7-data-summary-with-tableone.Rmd

# Data Summary with tableone

<iframe width="560" height="315" src="https://www.youtube.com/embed/NvRjjMxTUyU" title="YouTube video player" frameborder="0" allow="accelerometer; autoplay; clipboard-write; encrypted-media; gyroscope; picture-in-picture" allowfullscreen></iframe>

## Instructions

In this tutorial, we will be exploring how to summarize all variables of our datasets in one single table. We will familiarize ourselves with the R package tableone and its associated functions. This tutorial will show you how to be more efficient in analyzing data on R.

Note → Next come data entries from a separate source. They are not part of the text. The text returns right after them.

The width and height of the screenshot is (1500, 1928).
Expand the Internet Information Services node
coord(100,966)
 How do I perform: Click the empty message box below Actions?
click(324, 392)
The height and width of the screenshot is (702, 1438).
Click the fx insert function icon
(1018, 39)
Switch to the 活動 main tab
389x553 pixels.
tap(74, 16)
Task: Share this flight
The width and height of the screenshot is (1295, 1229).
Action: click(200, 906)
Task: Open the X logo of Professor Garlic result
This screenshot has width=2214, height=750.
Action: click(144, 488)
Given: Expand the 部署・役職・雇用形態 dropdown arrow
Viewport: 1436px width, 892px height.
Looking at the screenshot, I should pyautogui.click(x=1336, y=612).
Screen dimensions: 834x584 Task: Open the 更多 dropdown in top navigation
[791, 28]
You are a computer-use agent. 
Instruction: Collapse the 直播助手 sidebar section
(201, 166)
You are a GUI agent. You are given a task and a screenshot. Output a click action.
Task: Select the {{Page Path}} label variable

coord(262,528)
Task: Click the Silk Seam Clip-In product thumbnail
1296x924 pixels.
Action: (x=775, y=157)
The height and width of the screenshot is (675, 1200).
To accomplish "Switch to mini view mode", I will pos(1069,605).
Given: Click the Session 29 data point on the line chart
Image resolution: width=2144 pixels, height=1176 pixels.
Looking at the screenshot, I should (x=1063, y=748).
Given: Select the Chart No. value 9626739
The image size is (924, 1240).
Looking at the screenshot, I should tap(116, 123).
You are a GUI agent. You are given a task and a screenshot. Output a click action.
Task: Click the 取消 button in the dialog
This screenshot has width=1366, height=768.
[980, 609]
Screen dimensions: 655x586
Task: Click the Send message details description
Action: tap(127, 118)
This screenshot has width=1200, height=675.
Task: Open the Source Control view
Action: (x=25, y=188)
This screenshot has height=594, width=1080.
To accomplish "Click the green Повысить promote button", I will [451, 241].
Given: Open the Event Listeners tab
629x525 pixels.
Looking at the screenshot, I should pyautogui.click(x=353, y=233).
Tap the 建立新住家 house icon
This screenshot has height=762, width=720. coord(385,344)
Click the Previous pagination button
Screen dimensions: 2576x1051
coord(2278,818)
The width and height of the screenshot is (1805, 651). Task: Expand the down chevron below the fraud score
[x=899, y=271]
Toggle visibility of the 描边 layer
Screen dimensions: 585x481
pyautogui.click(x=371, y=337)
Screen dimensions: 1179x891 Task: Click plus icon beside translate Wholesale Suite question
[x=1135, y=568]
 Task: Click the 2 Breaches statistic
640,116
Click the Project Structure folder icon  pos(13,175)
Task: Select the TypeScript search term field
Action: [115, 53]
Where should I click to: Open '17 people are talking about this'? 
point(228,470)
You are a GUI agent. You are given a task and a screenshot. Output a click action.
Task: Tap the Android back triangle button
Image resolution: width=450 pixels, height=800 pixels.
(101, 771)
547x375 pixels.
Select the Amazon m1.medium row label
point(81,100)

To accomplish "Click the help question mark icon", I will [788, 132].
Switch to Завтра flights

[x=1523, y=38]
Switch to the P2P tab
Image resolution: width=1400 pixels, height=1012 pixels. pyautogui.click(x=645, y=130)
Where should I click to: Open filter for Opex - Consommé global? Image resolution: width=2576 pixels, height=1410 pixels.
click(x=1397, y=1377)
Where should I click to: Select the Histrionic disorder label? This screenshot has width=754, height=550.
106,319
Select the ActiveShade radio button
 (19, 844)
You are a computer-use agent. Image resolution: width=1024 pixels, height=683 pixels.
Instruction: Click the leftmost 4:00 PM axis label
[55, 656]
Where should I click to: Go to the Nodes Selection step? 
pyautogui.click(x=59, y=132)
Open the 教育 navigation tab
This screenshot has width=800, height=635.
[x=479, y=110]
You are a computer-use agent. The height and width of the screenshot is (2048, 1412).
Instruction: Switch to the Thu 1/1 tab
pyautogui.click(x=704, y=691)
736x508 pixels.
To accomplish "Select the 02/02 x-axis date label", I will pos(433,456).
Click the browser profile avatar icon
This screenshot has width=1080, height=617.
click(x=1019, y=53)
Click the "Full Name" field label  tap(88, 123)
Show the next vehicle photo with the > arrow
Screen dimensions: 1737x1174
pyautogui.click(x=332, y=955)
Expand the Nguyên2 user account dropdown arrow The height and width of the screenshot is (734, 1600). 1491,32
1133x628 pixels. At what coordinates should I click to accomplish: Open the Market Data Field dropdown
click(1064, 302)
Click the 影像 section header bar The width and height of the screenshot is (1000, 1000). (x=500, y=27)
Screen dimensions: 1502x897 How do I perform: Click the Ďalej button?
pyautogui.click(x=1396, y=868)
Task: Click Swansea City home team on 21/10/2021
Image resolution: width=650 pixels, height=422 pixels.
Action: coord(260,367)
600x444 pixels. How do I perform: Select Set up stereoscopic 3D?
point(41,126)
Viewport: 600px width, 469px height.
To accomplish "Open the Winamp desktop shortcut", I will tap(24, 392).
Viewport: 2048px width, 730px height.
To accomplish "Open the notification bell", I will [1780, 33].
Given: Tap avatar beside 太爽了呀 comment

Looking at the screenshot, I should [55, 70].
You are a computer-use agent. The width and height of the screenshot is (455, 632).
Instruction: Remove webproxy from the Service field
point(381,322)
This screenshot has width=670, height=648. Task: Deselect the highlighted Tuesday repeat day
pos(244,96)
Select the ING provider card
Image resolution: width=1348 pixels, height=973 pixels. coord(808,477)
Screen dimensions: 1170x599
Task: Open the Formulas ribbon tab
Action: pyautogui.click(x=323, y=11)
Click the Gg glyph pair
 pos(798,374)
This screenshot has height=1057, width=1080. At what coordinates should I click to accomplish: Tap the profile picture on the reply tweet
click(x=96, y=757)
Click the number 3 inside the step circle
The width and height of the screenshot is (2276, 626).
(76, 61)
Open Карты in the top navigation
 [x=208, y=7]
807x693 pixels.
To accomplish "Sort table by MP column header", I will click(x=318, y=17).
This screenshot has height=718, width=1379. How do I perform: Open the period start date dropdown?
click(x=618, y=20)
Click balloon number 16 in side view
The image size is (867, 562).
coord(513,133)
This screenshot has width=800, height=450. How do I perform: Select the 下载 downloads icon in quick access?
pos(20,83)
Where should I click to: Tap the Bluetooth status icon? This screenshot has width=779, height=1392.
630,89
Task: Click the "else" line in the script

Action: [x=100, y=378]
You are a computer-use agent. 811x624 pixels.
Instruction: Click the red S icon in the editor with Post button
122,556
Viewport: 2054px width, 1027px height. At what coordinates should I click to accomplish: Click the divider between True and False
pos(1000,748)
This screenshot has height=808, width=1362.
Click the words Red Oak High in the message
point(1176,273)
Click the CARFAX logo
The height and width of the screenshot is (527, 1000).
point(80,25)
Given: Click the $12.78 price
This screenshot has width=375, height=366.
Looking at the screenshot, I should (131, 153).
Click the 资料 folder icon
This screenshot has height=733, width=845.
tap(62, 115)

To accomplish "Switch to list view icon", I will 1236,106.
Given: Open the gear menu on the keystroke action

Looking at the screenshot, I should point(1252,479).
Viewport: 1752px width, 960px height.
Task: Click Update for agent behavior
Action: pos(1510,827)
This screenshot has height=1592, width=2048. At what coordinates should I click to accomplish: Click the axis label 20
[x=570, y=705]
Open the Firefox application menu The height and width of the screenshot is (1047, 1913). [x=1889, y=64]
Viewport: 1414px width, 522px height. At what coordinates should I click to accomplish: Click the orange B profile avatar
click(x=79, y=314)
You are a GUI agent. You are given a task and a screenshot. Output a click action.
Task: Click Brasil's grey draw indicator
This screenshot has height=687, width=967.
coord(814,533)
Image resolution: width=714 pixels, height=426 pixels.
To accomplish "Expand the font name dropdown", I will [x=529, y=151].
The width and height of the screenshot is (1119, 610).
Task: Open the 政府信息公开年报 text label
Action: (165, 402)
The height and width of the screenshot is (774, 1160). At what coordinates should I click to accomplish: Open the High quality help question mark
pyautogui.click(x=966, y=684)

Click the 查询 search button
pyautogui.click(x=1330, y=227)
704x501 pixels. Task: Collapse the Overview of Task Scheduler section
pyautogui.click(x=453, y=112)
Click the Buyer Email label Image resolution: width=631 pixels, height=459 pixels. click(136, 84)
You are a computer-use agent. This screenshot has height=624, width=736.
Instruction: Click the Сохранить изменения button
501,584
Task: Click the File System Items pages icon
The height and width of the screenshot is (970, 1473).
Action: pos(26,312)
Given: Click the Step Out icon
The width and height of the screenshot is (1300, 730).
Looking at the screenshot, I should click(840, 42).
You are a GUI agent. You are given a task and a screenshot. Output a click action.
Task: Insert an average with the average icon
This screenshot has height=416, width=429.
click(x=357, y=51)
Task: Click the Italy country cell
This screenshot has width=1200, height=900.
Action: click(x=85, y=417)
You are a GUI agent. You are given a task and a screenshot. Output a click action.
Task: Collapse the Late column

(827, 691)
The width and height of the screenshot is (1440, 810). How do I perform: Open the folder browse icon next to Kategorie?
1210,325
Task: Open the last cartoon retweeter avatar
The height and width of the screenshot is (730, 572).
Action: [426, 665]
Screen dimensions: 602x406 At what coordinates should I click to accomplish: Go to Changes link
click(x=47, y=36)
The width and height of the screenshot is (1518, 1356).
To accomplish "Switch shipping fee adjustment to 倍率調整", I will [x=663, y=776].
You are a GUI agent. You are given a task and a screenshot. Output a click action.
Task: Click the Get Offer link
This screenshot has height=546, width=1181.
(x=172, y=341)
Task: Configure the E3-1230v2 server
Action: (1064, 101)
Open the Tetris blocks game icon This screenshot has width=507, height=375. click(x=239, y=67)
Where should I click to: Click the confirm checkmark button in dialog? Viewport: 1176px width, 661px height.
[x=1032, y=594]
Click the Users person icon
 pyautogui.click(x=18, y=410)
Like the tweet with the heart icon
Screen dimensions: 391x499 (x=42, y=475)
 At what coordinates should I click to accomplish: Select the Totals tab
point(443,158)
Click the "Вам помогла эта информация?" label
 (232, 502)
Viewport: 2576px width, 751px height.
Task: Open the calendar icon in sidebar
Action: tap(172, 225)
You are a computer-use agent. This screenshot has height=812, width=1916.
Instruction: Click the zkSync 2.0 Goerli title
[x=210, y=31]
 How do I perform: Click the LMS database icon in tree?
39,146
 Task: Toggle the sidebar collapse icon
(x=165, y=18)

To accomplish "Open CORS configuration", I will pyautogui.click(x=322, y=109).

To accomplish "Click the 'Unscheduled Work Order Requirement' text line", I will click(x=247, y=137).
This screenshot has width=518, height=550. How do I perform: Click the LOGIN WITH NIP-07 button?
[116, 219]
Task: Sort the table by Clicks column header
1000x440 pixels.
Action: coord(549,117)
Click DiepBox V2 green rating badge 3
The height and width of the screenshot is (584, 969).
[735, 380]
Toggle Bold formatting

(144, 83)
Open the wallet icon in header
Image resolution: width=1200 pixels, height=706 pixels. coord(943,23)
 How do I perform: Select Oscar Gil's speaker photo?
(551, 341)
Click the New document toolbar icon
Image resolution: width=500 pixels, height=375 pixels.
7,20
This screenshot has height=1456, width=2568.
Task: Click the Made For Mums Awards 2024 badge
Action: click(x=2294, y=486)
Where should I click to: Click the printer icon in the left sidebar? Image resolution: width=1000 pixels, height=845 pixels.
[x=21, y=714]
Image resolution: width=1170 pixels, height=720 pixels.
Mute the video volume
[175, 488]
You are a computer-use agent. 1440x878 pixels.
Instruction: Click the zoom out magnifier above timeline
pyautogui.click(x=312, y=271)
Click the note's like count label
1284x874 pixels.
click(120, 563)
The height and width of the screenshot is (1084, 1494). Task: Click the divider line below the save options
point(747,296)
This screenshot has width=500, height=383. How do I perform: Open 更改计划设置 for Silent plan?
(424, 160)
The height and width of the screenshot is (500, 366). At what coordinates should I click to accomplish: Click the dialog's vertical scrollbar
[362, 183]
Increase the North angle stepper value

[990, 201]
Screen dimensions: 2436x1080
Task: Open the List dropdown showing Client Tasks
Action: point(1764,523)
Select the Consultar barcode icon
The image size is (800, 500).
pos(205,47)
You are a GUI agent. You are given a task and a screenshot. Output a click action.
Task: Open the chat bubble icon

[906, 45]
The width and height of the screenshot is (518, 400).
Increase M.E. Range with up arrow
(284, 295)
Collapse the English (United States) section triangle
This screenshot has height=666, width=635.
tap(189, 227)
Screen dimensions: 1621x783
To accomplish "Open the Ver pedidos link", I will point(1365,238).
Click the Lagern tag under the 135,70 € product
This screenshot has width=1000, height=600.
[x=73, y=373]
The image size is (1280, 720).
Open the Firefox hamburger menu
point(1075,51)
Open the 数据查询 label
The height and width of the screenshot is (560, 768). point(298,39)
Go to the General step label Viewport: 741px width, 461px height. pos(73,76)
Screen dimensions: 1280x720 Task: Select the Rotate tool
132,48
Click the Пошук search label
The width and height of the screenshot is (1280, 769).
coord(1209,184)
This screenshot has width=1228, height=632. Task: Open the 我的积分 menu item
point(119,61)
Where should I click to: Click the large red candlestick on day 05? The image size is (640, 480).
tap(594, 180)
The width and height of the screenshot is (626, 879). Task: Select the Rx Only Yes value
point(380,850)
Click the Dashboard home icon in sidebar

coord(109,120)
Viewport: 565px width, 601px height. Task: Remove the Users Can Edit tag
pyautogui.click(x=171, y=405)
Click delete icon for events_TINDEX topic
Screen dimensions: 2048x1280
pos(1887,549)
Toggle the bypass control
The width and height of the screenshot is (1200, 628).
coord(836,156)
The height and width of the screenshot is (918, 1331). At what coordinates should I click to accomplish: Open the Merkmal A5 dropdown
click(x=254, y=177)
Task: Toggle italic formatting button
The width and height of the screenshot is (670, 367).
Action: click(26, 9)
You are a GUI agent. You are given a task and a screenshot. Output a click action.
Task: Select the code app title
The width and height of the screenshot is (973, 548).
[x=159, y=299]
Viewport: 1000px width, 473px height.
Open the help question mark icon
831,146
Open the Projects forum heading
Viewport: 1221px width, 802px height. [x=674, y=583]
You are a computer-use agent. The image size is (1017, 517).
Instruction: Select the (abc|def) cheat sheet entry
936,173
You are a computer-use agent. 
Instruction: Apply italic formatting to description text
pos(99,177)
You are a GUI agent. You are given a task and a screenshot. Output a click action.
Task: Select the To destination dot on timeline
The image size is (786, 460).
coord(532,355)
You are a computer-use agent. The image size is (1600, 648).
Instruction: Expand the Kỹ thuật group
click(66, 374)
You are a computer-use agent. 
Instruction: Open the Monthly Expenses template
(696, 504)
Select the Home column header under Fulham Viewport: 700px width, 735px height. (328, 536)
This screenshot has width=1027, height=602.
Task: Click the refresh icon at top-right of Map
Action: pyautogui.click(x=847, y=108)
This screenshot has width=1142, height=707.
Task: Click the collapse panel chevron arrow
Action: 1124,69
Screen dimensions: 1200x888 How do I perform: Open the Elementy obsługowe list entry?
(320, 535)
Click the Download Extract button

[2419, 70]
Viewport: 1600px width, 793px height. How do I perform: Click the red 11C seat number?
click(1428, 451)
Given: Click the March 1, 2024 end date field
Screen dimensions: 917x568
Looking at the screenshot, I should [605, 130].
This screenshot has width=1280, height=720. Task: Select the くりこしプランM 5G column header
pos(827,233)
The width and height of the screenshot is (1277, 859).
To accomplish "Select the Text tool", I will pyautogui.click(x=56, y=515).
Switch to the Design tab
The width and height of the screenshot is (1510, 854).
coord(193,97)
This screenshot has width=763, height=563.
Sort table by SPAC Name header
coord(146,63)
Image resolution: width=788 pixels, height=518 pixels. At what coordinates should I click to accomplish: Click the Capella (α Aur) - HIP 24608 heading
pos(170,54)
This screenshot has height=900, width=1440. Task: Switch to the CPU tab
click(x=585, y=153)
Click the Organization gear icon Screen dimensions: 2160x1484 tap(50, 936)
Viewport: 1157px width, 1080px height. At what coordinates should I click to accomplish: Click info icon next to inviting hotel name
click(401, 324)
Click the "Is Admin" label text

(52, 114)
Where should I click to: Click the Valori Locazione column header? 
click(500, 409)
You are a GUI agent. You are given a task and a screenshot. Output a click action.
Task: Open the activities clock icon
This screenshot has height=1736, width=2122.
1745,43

Accompanying this tutorial is **a short [Google quiz](https://forms.gle/vDvUJhHDAuKHVNt98)** for your own self-assessment. The instructions of this tutorial will clearly indicate when you should answer which question.

## Learning Objectives

* Understand the basics the tableone package and its applications.
* Efficiently summarize whole datasets into one single table.
* Be familiar with the function `CreateTableOne()` and a few of its basic arguments.
* Know how to tell tableone which variables are continuous and which variables are categorical.
* Be familiar with different `print()` arguments to customize a tableone.

## Set Up

For this tutorial, the main package that we will be working with is the **tableone** package. We will also need the dplyr package for a few basic functions and data from the nhanesA package. Let's go ahead and load them in our session!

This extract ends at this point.